JAKARTA, KOMPAS — Dugaan penurunan konsumsi yang hanya berdasarkan pada penurunan penjualan produk ritel harus dicermati dengan hati-hati. Itu karena dalam kategori ritel terdapat produk konsumer dan produk industrial.
Menteri Perindustrian Airlangga Hartarto di Jakarta, Rabu (2/8), mengatakan, penurunan angka-angka di ritel harus diteliti lebih mendalam. ”Harus dibedakan, ada produk konsumer dan ada produk industrial. Kalau kita mengangkat hanya di pasar konsumer, hal itu baru separuh dari pasar,” kata Airlangga. Ia berharap daya beli dalam negeri bisa meningkat.
Airlangga juga menuturkan, industri pengolahan menyumbang sekitar 80 persen penerimaan Pajak Pertambahan Nilai (PPN). ”Jadi, kalau target PPN bisa dicapai, itu salah satunya berbasis industri. Dengan demikian, kami melihat angka-angka penurunan ini harus diteliti lebih dalam,” katanya.
Apalagi, Airlangga menuturkan, industri berbasis konsumsi mempunyai daya tahan tinggi. Hal ini antara lain terlihat dari pertumbuhan di industri tertentu, seperti industri makanan-minuman, yang masih tumbuh sekitar 8 persen.
Airlangga mengatakan, dalam hal ini investasi pun berpengaruh terhadap industri. Sepanjang semester I-2017, Badan Koordinasi Penanaman Modal mencatat bahwa apabila semua sektor industri digabung, industri berkontribusi sebesar Rp 52,1 triliun atau 40,2 persen dari total penanaman modal dalam negeri.
Pendapatan
Secara terpisah, Wakil Ketua Umum Asosiasi Pengusaha Ritel Indonesia Tutum Rahanta mengatakan, komponen pembentuk harga barang-barang terlalu banyak sehingga memengaruhi harga barang yang dipasarkan. Masyarakat kelas menengah ke bawah cenderung membatasi atau mengurangi pembelian barang-barang, terutama barang-barang kebutuhan rumah tangga.
Menurut Tutum, produk barang-barang kebutuhan masyarakat saat ini dijual secara tak langsung atau digital dan dijual secara langsung di pasar tradisional dan pasar modern. ”Saya mengamati hanya di pasar modern,” kata Tutum.

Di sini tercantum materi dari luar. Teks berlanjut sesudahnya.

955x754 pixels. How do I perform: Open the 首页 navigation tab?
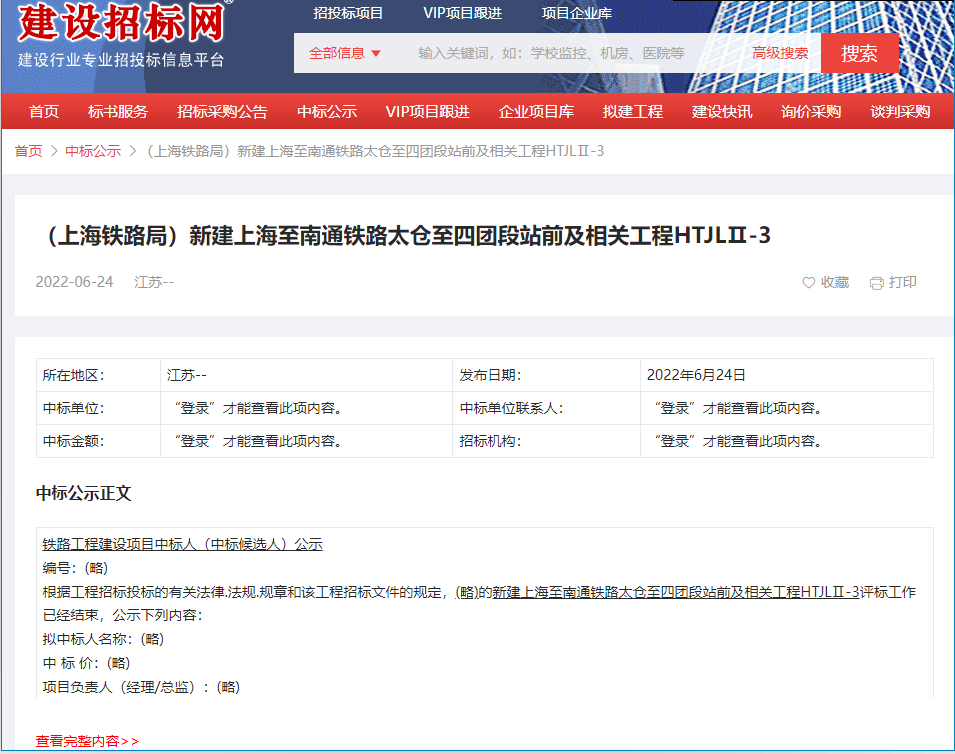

Di pasar modern, berupa minimarket-minimarket yang menjual barang-barang kebutuhan sehari-hari masyarakat yang tersebar di banyak tempat, ada keluhan dari para pelaku usaha bahwa penjualan tidak terlalu banyak atau ramai.

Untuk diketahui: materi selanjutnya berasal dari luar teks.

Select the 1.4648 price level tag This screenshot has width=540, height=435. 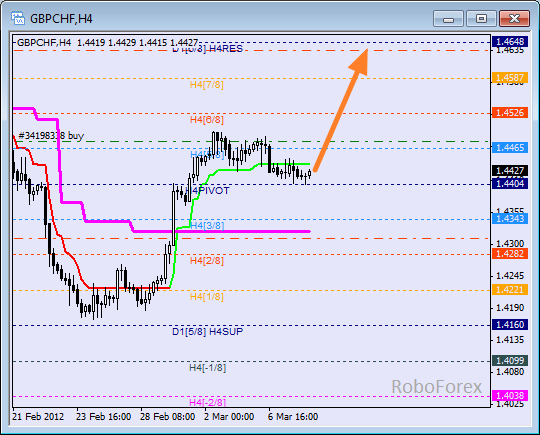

Menurut Tutum, salah satu faktor penurunan penjualan itu adalah faktor daya beli. Faktor daya beli bisa menurun antara lain karena pendapatan lebih kecil daripada pengeluaran. Selain itu, daya beli bisa menurun juga karena masalah harga.
Dalam pembentukan harga barang, lanjut Tutum, selain modal dan margin keuntungan, ada juga biaya lain yang dapat menentukan, yakni biaya modal terkait permintaan dan penawaran. Semakin banyak permintaan dan penawaran terbatas, harga akan naik. Margin keuntungan terkait juga dengan kompetisi. Semakin kompetisi terbuka, margin keuntungan akan berkurang. ”Lihat saja perang diskon,” katanya.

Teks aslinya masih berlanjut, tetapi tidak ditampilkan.